● **What is needed**
From the first line to the last, transcribe the data exactly.
++++ Provided entries ++++
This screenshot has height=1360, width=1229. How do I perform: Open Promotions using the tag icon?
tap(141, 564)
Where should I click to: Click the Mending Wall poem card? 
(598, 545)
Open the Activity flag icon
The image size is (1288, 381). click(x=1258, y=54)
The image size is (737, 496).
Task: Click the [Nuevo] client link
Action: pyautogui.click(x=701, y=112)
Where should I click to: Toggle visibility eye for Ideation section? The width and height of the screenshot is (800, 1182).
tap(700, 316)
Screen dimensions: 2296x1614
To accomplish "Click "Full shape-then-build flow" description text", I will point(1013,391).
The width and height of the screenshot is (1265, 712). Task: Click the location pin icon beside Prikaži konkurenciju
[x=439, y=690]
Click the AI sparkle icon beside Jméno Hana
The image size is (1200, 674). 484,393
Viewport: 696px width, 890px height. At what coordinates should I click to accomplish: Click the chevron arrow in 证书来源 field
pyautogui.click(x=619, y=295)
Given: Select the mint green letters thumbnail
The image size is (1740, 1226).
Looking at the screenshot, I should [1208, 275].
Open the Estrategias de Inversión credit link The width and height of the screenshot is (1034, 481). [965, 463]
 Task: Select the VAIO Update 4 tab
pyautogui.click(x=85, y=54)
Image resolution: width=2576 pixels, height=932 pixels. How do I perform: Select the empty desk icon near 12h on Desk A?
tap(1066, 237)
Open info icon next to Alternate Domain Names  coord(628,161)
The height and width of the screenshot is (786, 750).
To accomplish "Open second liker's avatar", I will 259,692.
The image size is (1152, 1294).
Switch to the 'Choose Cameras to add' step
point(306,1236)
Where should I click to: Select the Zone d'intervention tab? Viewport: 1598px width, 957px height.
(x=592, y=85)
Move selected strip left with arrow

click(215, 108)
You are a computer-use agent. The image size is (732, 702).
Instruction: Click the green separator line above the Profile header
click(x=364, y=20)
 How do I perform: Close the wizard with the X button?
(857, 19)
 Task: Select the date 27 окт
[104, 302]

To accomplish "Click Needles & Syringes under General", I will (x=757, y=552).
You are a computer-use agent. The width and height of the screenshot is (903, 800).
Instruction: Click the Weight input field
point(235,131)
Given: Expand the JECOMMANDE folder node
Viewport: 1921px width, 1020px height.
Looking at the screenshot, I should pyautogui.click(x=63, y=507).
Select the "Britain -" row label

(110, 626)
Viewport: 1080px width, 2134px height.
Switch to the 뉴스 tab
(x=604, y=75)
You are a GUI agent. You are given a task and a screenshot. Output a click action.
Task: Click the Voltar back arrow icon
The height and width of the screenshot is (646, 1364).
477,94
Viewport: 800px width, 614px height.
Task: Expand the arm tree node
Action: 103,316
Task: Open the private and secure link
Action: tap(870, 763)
++++
● **Worked solution**
This screenshot has height=1360, width=1229. How do I perform: Open Promotions using the tag icon?
tap(141, 564)
Where should I click to: Click the Mending Wall poem card? 
(598, 545)
Open the Activity flag icon
The image size is (1288, 381). click(x=1258, y=54)
The image size is (737, 496).
Task: Click the [Nuevo] client link
Action: pyautogui.click(x=701, y=112)
Where should I click to: Toggle visibility eye for Ideation section? The width and height of the screenshot is (800, 1182).
tap(700, 316)
Screen dimensions: 2296x1614
To accomplish "Click "Full shape-then-build flow" description text", I will point(1013,391).
The width and height of the screenshot is (1265, 712). Task: Click the location pin icon beside Prikaži konkurenciju
[x=439, y=690]
Click the AI sparkle icon beside Jméno Hana
The image size is (1200, 674). 484,393
Viewport: 696px width, 890px height. At what coordinates should I click to accomplish: Click the chevron arrow in 证书来源 field
pyautogui.click(x=619, y=295)
Given: Select the mint green letters thumbnail
The image size is (1740, 1226).
Looking at the screenshot, I should [1208, 275].
Open the Estrategias de Inversión credit link The width and height of the screenshot is (1034, 481). [965, 463]
 Task: Select the VAIO Update 4 tab
pyautogui.click(x=85, y=54)
Image resolution: width=2576 pixels, height=932 pixels. How do I perform: Select the empty desk icon near 12h on Desk A?
tap(1066, 237)
Open info icon next to Alternate Domain Names  coord(628,161)
The height and width of the screenshot is (786, 750).
To accomplish "Open second liker's avatar", I will 259,692.
The image size is (1152, 1294).
Switch to the 'Choose Cameras to add' step
point(306,1236)
Where should I click to: Select the Zone d'intervention tab? Viewport: 1598px width, 957px height.
(x=592, y=85)
Move selected strip left with arrow

click(215, 108)
You are a computer-use agent. The image size is (732, 702).
Instruction: Click the green separator line above the Profile header
click(x=364, y=20)
 How do I perform: Close the wizard with the X button?
(857, 19)
 Task: Select the date 27 окт
[104, 302]

To accomplish "Click Needles & Syringes under General", I will (x=757, y=552).
You are a computer-use agent. The width and height of the screenshot is (903, 800).
Instruction: Click the Weight input field
point(235,131)
Given: Expand the JECOMMANDE folder node
Viewport: 1921px width, 1020px height.
Looking at the screenshot, I should pyautogui.click(x=63, y=507).
Select the "Britain -" row label

(110, 626)
Viewport: 1080px width, 2134px height.
Switch to the 뉴스 tab
(x=604, y=75)
You are a GUI agent. You are given a task and a screenshot. Output a click action.
Task: Click the Voltar back arrow icon
The height and width of the screenshot is (646, 1364).
477,94
Viewport: 800px width, 614px height.
Task: Expand the arm tree node
Action: 103,316
Task: Open the private and secure link
Action: tap(870, 763)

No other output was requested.